*Your task:*
Please copy every record below exactly, but leave the pictures out.

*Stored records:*
========

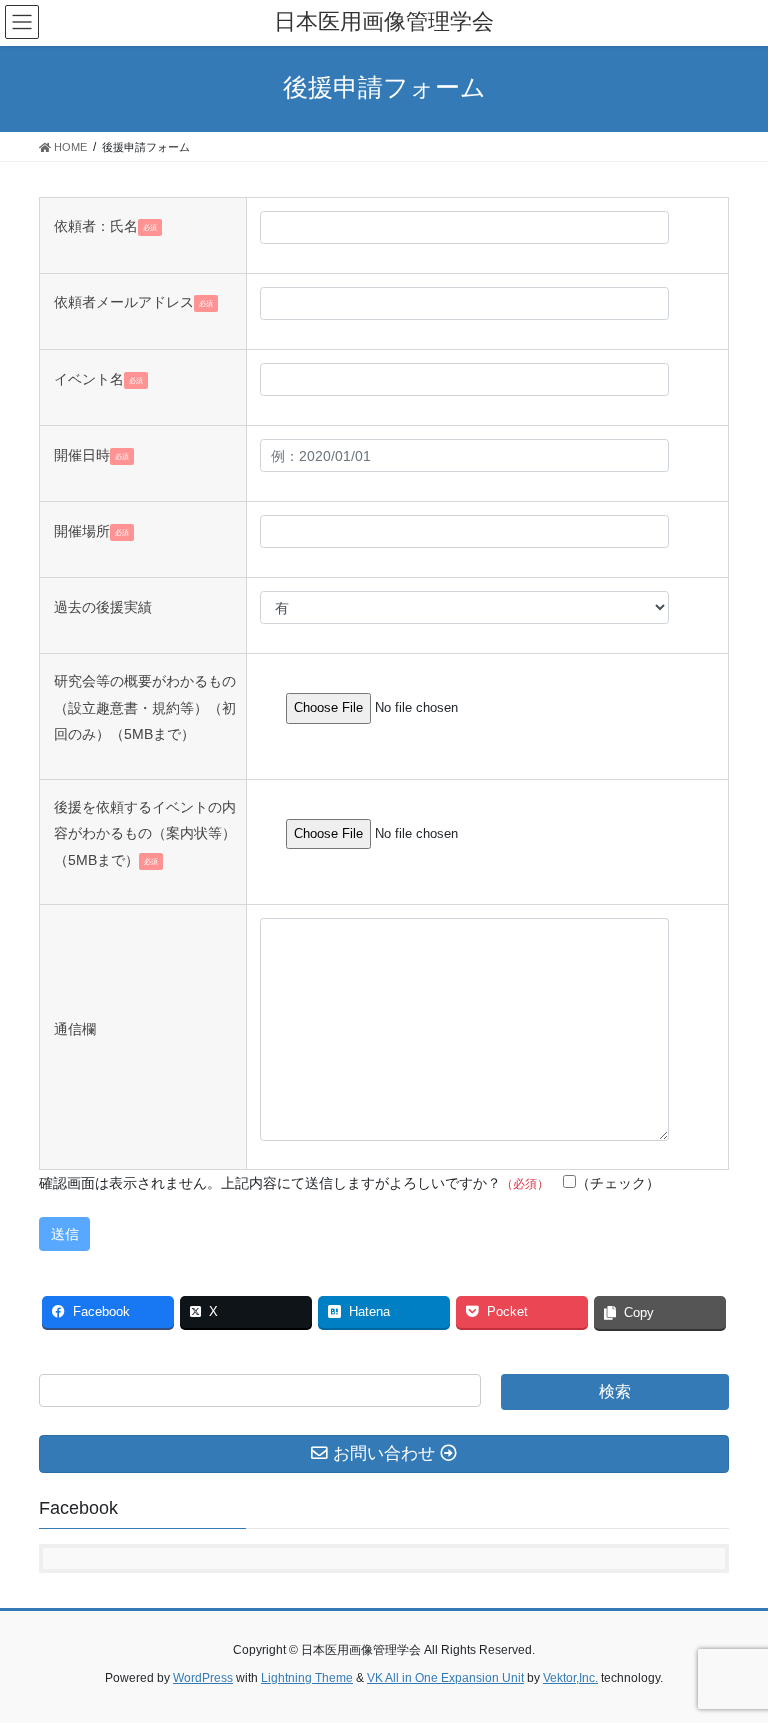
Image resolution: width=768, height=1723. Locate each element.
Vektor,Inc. (570, 1678)
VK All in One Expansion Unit (445, 1678)
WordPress (203, 1678)
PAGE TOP (731, 1653)
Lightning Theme (307, 1678)
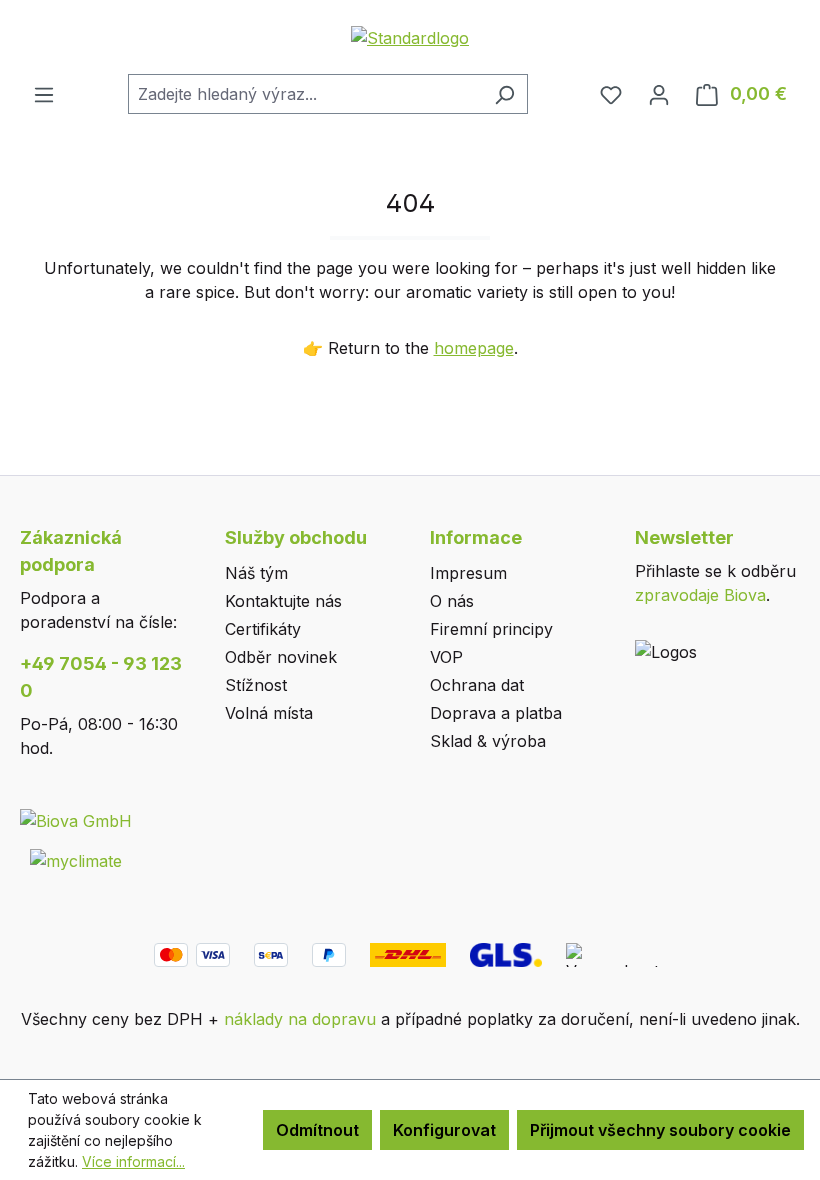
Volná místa (269, 713)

========

*Exercise result:*
Image resolution: width=768, height=1723. Locate each element.
Vektor,Inc. (570, 1678)
VK All in One Expansion Unit (445, 1678)
WordPress (203, 1678)
PAGE TOP (731, 1653)
Lightning Theme (307, 1678)
Volná místa (269, 713)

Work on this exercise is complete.